» **Assignment**:
When you copy the data that follows, reproduce every word exactly and leave out the images.

» **Extracted data**:
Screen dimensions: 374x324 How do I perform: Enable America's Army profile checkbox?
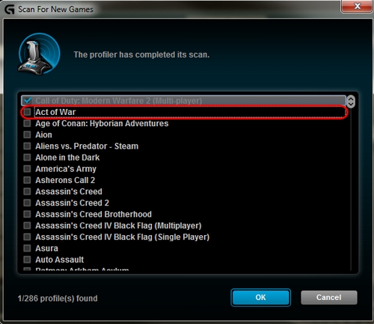pos(27,169)
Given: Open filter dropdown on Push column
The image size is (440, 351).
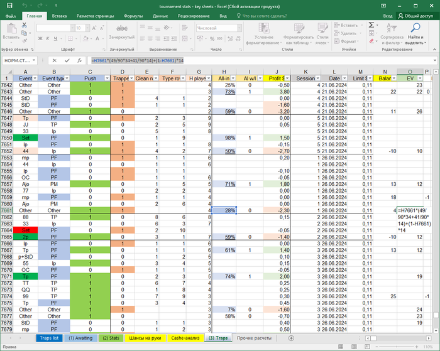Looking at the screenshot, I should tap(107, 78).
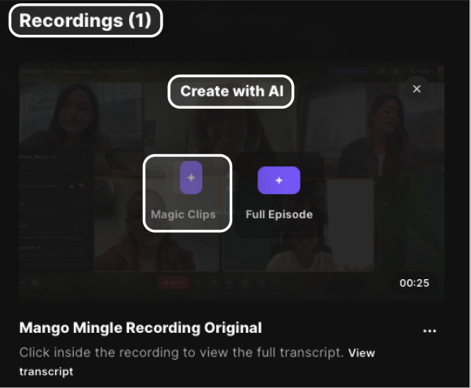Viewport: 471px width, 388px height.
Task: Click the purple Full Episode sparkle icon
Action: point(279,180)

» **Answer for this exercise**:
Screen dimensions: 374x324 How do I perform: Enable America's Army profile checkbox?
pos(27,169)
Given: Open filter dropdown on Push column
The image size is (440, 351).
Looking at the screenshot, I should tap(107, 78).
Viewport: 471px width, 388px height.
Task: Click the purple Full Episode sparkle icon
Action: point(279,180)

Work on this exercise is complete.